Task objective: Please return every line in the entries below with the word "question" in it.

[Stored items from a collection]
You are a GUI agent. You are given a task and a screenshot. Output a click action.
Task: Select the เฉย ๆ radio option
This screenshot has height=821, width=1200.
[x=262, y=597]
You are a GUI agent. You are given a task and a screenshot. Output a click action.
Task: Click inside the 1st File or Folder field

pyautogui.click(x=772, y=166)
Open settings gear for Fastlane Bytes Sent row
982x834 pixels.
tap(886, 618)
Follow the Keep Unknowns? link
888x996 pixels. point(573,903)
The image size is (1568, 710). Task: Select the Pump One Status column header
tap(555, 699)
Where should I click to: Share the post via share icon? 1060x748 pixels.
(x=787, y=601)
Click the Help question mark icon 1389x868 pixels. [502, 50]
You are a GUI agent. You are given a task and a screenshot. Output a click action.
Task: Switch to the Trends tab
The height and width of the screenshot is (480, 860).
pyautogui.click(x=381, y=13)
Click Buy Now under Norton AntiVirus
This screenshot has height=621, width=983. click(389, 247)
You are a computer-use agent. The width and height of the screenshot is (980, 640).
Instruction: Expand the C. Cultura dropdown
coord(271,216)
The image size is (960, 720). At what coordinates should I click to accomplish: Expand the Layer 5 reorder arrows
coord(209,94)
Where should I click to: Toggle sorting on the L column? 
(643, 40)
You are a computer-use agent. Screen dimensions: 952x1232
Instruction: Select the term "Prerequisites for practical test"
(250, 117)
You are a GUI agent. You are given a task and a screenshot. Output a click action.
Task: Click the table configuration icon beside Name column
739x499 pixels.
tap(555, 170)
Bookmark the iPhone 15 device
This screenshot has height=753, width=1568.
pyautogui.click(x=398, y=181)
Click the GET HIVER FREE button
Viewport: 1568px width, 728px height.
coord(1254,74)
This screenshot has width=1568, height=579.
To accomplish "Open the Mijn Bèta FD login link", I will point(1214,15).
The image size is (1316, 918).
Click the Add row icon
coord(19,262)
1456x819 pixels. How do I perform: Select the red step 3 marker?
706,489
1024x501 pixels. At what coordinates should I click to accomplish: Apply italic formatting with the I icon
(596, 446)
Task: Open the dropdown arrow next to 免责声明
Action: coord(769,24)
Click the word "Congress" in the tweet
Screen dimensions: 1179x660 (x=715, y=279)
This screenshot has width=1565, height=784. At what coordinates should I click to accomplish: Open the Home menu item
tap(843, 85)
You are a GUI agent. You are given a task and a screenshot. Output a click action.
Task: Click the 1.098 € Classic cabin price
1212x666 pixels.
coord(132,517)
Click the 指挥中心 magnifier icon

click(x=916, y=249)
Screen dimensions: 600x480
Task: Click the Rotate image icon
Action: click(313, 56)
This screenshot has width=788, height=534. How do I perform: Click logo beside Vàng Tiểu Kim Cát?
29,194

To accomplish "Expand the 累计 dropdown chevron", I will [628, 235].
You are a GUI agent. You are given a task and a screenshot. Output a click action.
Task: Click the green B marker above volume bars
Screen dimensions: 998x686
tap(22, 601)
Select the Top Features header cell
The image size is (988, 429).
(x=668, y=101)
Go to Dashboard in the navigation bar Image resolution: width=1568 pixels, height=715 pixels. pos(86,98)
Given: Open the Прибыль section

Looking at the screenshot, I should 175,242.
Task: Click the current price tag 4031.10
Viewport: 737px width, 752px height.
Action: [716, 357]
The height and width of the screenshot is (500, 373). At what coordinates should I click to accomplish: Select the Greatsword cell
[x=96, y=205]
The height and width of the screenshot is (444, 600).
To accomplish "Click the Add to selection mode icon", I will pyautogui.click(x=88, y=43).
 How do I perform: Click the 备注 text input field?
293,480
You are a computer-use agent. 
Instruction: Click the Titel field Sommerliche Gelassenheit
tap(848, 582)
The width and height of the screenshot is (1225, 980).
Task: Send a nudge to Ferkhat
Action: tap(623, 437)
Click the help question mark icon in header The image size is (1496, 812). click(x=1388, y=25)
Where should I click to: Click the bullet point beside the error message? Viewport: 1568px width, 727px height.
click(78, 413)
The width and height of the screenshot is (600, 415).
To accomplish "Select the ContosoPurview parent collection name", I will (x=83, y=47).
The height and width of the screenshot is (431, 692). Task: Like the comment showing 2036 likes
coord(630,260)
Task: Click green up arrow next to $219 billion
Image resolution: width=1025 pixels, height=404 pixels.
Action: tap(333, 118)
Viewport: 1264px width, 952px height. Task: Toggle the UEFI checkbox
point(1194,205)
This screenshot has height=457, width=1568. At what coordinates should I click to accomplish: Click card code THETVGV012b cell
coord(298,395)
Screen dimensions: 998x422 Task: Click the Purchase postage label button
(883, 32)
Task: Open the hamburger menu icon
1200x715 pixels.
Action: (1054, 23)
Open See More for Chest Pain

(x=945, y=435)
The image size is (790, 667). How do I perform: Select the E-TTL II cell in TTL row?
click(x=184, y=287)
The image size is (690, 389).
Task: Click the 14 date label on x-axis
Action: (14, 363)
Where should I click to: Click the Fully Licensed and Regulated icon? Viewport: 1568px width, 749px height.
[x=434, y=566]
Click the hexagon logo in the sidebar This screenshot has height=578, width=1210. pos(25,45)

Written response:
Click the Help question mark icon 1389x868 pixels. [502, 50]
Click the help question mark icon in header The image size is (1496, 812). click(x=1388, y=25)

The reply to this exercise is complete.